* DIRECTION *
Recast the lines of the entries below as a numbered list, leaving out any blank lines.

[Entries for locating text and elements]
⁂
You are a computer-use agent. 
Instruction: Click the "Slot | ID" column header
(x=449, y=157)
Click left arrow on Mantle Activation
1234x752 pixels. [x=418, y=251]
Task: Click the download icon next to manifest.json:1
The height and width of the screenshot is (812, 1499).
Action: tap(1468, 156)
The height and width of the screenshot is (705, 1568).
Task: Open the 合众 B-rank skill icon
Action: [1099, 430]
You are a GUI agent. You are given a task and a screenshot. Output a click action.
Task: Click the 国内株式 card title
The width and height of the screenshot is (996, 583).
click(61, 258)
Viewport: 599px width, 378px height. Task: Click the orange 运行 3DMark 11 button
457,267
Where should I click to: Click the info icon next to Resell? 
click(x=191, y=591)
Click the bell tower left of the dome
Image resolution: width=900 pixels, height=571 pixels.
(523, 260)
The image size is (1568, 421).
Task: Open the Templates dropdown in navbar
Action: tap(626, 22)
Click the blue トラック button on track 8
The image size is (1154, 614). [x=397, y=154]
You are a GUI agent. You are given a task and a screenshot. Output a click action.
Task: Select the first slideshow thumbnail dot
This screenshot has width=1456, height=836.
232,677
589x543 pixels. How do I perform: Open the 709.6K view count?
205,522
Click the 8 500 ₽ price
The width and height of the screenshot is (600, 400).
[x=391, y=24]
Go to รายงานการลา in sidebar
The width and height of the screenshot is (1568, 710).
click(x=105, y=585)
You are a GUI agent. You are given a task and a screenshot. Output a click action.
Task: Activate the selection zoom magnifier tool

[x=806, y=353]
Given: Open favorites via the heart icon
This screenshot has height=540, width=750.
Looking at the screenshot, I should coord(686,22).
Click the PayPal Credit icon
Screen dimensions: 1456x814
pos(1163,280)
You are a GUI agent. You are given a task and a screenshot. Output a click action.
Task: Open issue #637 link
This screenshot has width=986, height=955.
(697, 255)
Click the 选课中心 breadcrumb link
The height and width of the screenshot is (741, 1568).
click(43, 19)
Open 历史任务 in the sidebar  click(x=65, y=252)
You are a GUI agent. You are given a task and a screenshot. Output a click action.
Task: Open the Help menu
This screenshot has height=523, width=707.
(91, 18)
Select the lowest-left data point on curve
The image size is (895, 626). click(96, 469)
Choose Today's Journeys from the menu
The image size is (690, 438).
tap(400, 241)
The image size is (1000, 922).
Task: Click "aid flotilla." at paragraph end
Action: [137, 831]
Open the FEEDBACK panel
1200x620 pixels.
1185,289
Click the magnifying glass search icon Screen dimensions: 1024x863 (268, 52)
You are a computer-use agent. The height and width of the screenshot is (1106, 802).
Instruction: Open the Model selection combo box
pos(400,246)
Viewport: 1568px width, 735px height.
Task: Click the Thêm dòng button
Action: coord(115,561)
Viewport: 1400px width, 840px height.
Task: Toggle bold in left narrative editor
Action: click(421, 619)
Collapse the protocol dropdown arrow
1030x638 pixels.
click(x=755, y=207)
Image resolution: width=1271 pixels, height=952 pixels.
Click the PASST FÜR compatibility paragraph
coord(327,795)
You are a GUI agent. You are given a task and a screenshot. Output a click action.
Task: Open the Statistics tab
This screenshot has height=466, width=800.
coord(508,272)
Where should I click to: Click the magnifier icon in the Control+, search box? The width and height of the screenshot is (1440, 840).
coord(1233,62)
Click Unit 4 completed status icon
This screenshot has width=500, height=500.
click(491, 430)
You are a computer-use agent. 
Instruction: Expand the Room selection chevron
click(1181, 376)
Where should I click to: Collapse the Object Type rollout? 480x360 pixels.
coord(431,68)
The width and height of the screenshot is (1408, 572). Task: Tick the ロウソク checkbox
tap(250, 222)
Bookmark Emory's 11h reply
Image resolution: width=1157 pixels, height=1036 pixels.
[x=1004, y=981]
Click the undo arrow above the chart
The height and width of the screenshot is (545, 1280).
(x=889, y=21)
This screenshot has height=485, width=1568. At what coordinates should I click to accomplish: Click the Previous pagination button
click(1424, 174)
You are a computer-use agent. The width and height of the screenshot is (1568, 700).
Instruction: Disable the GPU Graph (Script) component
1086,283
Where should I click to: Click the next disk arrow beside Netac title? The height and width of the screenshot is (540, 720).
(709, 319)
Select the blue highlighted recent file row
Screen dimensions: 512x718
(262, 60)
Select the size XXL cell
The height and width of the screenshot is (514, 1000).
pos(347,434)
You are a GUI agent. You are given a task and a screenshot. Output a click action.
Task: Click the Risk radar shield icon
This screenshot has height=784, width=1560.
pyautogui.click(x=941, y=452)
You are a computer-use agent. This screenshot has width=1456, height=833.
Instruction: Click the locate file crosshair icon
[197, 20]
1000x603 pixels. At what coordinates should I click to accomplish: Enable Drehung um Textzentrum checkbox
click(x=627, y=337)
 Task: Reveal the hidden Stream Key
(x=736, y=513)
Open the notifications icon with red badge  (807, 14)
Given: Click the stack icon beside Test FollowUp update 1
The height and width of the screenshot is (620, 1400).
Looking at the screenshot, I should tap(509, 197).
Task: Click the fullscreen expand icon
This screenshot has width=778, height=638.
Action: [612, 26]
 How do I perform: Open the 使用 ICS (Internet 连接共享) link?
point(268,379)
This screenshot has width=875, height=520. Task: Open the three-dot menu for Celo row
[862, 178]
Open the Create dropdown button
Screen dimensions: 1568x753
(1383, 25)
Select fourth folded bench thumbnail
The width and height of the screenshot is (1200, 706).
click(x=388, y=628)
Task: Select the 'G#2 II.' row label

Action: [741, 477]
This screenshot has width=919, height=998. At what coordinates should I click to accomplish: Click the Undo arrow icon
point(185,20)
⁂
* SOLVED PROBLEM *
1. You are a computer-use agent. 
2. Instruction: Click the "Slot | ID" column header
3. (x=449, y=157)
4. Click left arrow on Mantle Activation
5. 1234x752 pixels. [x=418, y=251]
6. Task: Click the download icon next to manifest.json:1
7. The height and width of the screenshot is (812, 1499).
8. Action: tap(1468, 156)
9. The height and width of the screenshot is (705, 1568).
10. Task: Open the 合众 B-rank skill icon
11. Action: [1099, 430]
12. You are a GUI agent. You are given a task and a screenshot. Output a click action.
13. Task: Click the 国内株式 card title
14. The width and height of the screenshot is (996, 583).
15. click(61, 258)
16. Viewport: 599px width, 378px height. Task: Click the orange 运行 3DMark 11 button
17. 457,267
18. Where should I click to: Click the info icon next to Resell? 
19. click(x=191, y=591)
20. Click the bell tower left of the dome
21. Image resolution: width=900 pixels, height=571 pixels.
22. (523, 260)
23. The image size is (1568, 421).
24. Task: Open the Templates dropdown in navbar
25. Action: tap(626, 22)
26. Click the blue トラック button on track 8
27. The image size is (1154, 614). [x=397, y=154]
28. You are a GUI agent. You are given a task and a screenshot. Output a click action.
29. Task: Select the first slideshow thumbnail dot
30. This screenshot has width=1456, height=836.
31. 232,677
32. 589x543 pixels. How do I perform: Open the 709.6K view count?
33. 205,522
34. Click the 8 500 ₽ price
35. The width and height of the screenshot is (600, 400).
36. [x=391, y=24]
37. Go to รายงานการลา in sidebar
38. The width and height of the screenshot is (1568, 710).
39. click(x=105, y=585)
40. You are a GUI agent. You are given a task and a screenshot. Output a click action.
41. Task: Activate the selection zoom magnifier tool
42. [x=806, y=353]
43. Given: Open favorites via the heart icon
44. This screenshot has height=540, width=750.
45. Looking at the screenshot, I should coord(686,22).
46. Click the PayPal Credit icon
47. Screen dimensions: 1456x814
48. pos(1163,280)
49. You are a GUI agent. You are given a task and a screenshot. Output a click action.
50. Task: Open issue #637 link
51. This screenshot has width=986, height=955.
52. (697, 255)
53. Click the 选课中心 breadcrumb link
54. The height and width of the screenshot is (741, 1568).
55. click(43, 19)
56. Open 历史任务 in the sidebar  click(x=65, y=252)
57. You are a GUI agent. You are given a task and a screenshot. Output a click action.
58. Task: Open the Help menu
59. This screenshot has height=523, width=707.
60. (91, 18)
61. Select the lowest-left data point on curve
62. The image size is (895, 626). click(96, 469)
63. Choose Today's Journeys from the menu
64. The image size is (690, 438).
65. tap(400, 241)
66. The image size is (1000, 922).
67. Task: Click "aid flotilla." at paragraph end
68. Action: [137, 831]
69. Open the FEEDBACK panel
70. 1200x620 pixels.
71. 1185,289
72. Click the magnifying glass search icon Screen dimensions: 1024x863 (268, 52)
73. You are a computer-use agent. The height and width of the screenshot is (1106, 802).
74. Instruction: Open the Model selection combo box
75. pos(400,246)
76. Viewport: 1568px width, 735px height.
77. Task: Click the Thêm dòng button
78. Action: coord(115,561)
79. Viewport: 1400px width, 840px height.
80. Task: Toggle bold in left narrative editor
81. Action: click(421, 619)
82. Collapse the protocol dropdown arrow
83. 1030x638 pixels.
84. click(x=755, y=207)
85. Image resolution: width=1271 pixels, height=952 pixels.
86. Click the PASST FÜR compatibility paragraph
87. coord(327,795)
88. You are a GUI agent. You are given a task and a screenshot. Output a click action.
89. Task: Open the Statistics tab
90. This screenshot has height=466, width=800.
91. coord(508,272)
92. Where should I click to: Click the magnifier icon in the Control+, search box? The width and height of the screenshot is (1440, 840).
93. coord(1233,62)
94. Click Unit 4 completed status icon
95. This screenshot has width=500, height=500.
96. click(491, 430)
97. You are a computer-use agent. 
98. Instruction: Expand the Room selection chevron
99. click(1181, 376)
100. Where should I click to: Collapse the Object Type rollout? 480x360 pixels.
101. coord(431,68)
102. The width and height of the screenshot is (1408, 572). Task: Tick the ロウソク checkbox
103. tap(250, 222)
104. Bookmark Emory's 11h reply
105. Image resolution: width=1157 pixels, height=1036 pixels.
106. [x=1004, y=981]
107. Click the undo arrow above the chart
108. The height and width of the screenshot is (545, 1280).
109. (x=889, y=21)
110. This screenshot has height=485, width=1568. At what coordinates should I click to accomplish: Click the Previous pagination button
111. click(1424, 174)
112. You are a computer-use agent. The width and height of the screenshot is (1568, 700).
113. Instruction: Disable the GPU Graph (Script) component
114. 1086,283
115. Where should I click to: Click the next disk arrow beside Netac title? The height and width of the screenshot is (540, 720).
116. (709, 319)
117. Select the blue highlighted recent file row
118. Screen dimensions: 512x718
119. (262, 60)
120. Select the size XXL cell
121. The height and width of the screenshot is (514, 1000).
122. pos(347,434)
123. You are a GUI agent. You are given a task and a screenshot. Output a click action.
124. Task: Click the Risk radar shield icon
125. This screenshot has height=784, width=1560.
126. pyautogui.click(x=941, y=452)
127. You are a computer-use agent. This screenshot has width=1456, height=833.
128. Instruction: Click the locate file crosshair icon
129. [197, 20]
130. 1000x603 pixels. At what coordinates should I click to accomplish: Enable Drehung um Textzentrum checkbox
131. click(x=627, y=337)
132.  Task: Reveal the hidden Stream Key
133. (x=736, y=513)
134. Open the notifications icon with red badge  (807, 14)
135. Given: Click the stack icon beside Test FollowUp update 1
136. The height and width of the screenshot is (620, 1400).
137. Looking at the screenshot, I should tap(509, 197).
138. Task: Click the fullscreen expand icon
139. This screenshot has width=778, height=638.
140. Action: [612, 26]
141.  How do I perform: Open the 使用 ICS (Internet 连接共享) link?
142. point(268,379)
143. This screenshot has width=875, height=520. Task: Open the three-dot menu for Celo row
144. [862, 178]
145. Open the Create dropdown button
146. Screen dimensions: 1568x753
147. (1383, 25)
148. Select fourth folded bench thumbnail
149. The width and height of the screenshot is (1200, 706).
150. click(x=388, y=628)
151. Task: Select the 'G#2 II.' row label
152. Action: [741, 477]
153. This screenshot has width=919, height=998. At what coordinates should I click to accomplish: Click the Undo arrow icon
154. point(185,20)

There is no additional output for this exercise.